“Ha ragione lei”. Lo dice il critico Vittorio Sgarbi dopo che gli abbiamo sottoposto il racconto di quanto denunciato dalla cantante Elisa Cipro, che al Parco Archeologico di Paestum con indosso un top e un pantalone lunghi fino ai piedi, non è stata fatta entrare per la sola colpa di essere troppo prosperosa: “La vicenda – commenta a MOW Sgarbi – è abbastanza strana. Elisa Cipro, che ascolterò cantare, ha perfettamente ragione. È probabile che alcune giovani esili, che hanno l’aspetto di adolescenti e che quindi possono essere considerate come delle bambine cresciute, vengano guardate con minore attenzione. Come se fosse un abbigliamento consono all’età puberale, e come se avessero i genitori ad accompagnarle. Mentre Elisa Cipro, che pure se veste nello stesso modo, ha il corpo formoso di una donna che rende la pelle nuda più evidente”.
Requisito necessario per essere ammessi al Parco un dress code decoroso, concetto tanto astratto quanto dipendente dal giudizio personale di chi lo applica. Si tratta quindi di un requisito che nessuno dovrebbe essere costretto a rispettare, se distante dal proprio modo di agire e pensare: “Ogni persona può entrare in un sito archeologico vestita come vuole, ed è ridicolo discriminare la persona più formosa da quella che ha l’aspetto esile di adolescente. Il top era indecente nella percezione di chi vede una donna prosperosa come una provocazione sessuale. Ma non sta scritto da nessuna parte che la donna prosperosa, che può sembrare provocante, non possa entrare rispetto a una ragazza con un piccolo seno. Si tratta di una percezione degli addetti ai lavori, che applicano un loro criterio tardomoralistico di epoche lontane, addosso a una persona che invece sceglie di vestirsi magari per il caldo in modo succinto”.

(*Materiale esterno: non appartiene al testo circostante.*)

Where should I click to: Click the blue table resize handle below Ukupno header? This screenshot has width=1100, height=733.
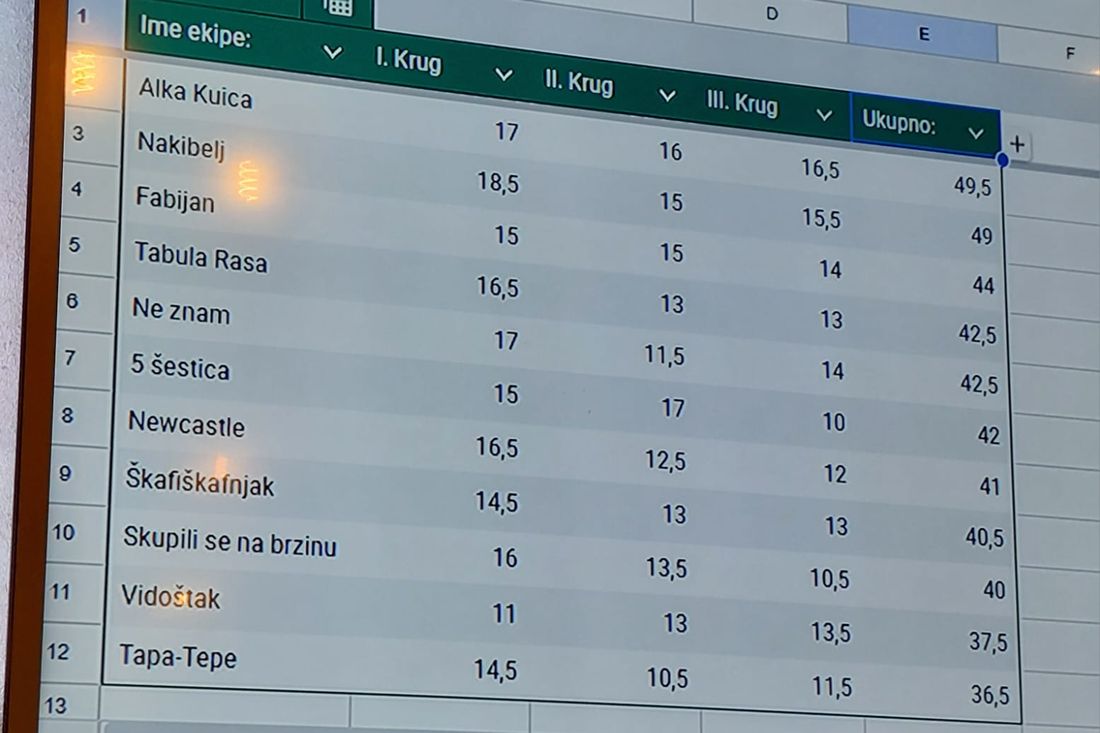pyautogui.click(x=1002, y=160)
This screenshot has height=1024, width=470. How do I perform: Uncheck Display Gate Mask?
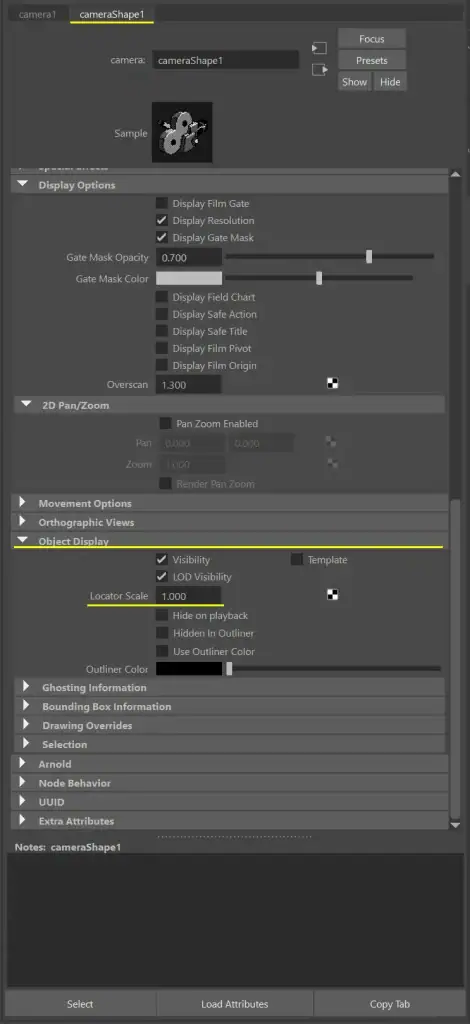tap(161, 238)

Poi, del resto, il parco di Paestum non è una chiesa dove, volenti o nolenti, si tende a rispettare la regola, non propriamente scritta, delle spalle coperte per entrare: “Questi templi non riguardano più delle divinità viventi e attive. In chiesa, per via del culto, si può scegliere di rispettare la pudicizia delle persone che sono all’interno. Ma il culto delle divinità greche non c’è più, per cui mancando il culto non c’è ragione di moralizzare i comportamenti in una visione sessuale che diventa sessuofobica. Per cui non esiste un tabù rispetto alla religione, a maggior ragione in un luogo dove il culto è morto. Spero comunque che si tratti di una vicenda episodica”.